-------- Records shown
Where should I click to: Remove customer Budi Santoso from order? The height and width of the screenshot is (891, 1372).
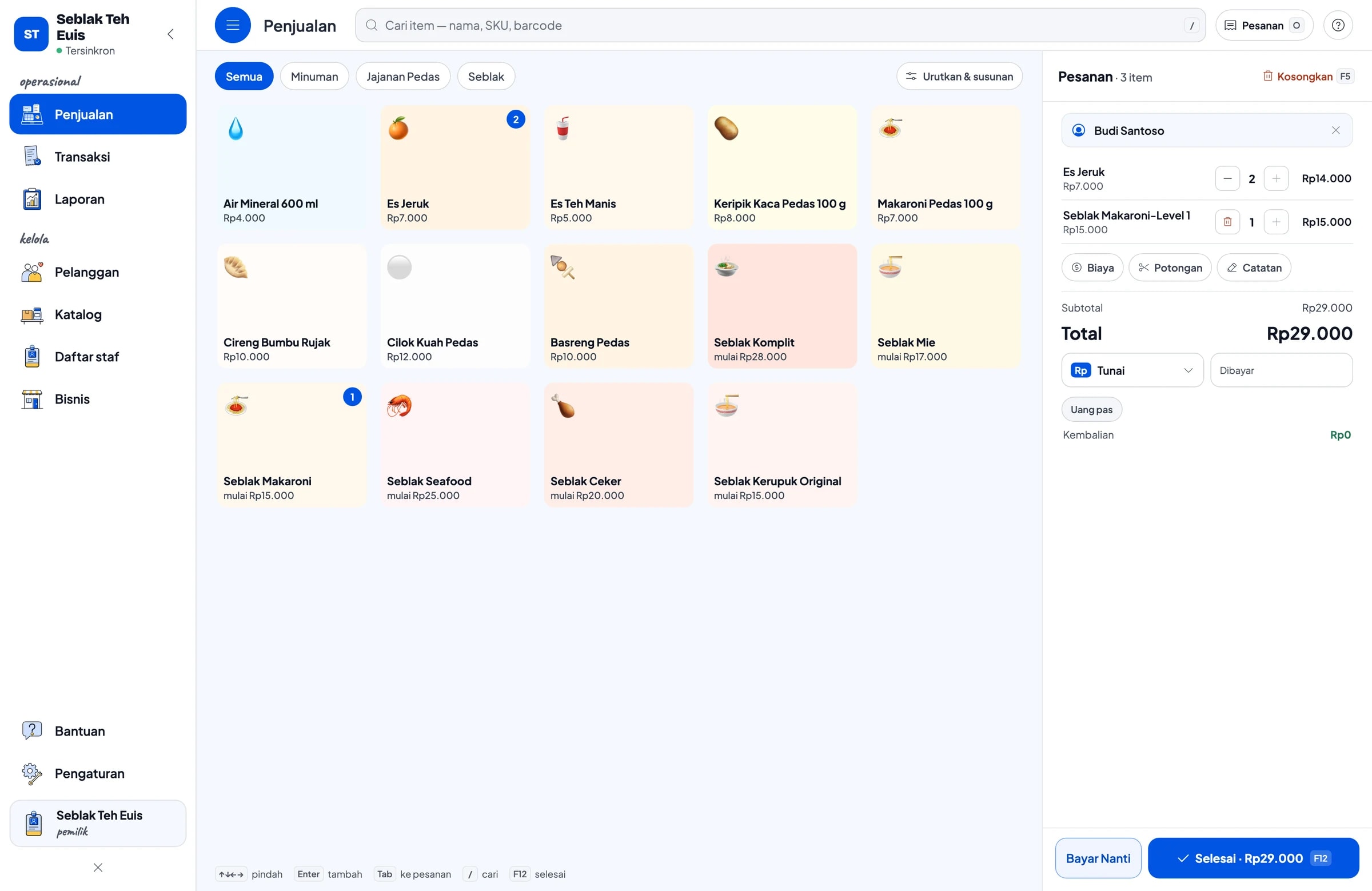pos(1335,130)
----------------
-------- Records shown
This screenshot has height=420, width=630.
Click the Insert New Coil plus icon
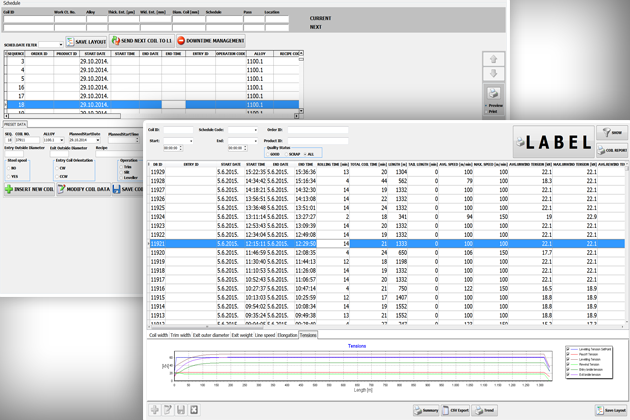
----------------
-------- Records shown
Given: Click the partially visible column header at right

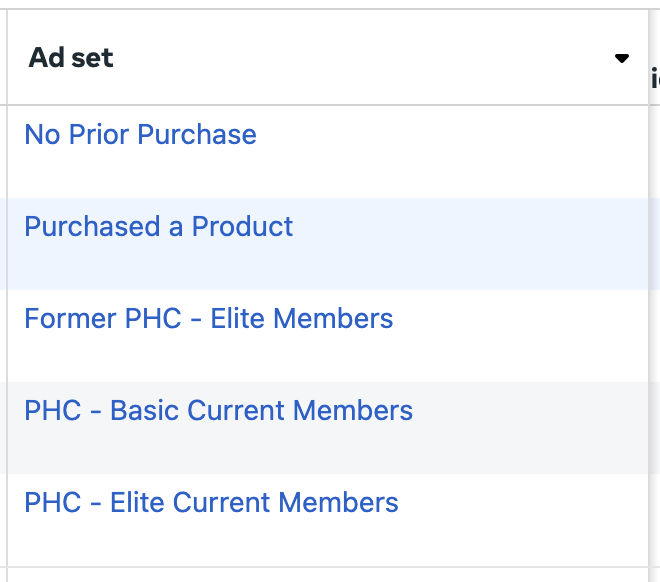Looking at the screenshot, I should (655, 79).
----------------
[Exercise] Please reproduce exactly the lines in the listing above from the one containing "This screenshot has height=420, width=630." through the one containing "Click the Insert New Coil plus icon", both included, and nothing more.

[Output of the exercise]
This screenshot has height=420, width=630.
Click the Insert New Coil plus icon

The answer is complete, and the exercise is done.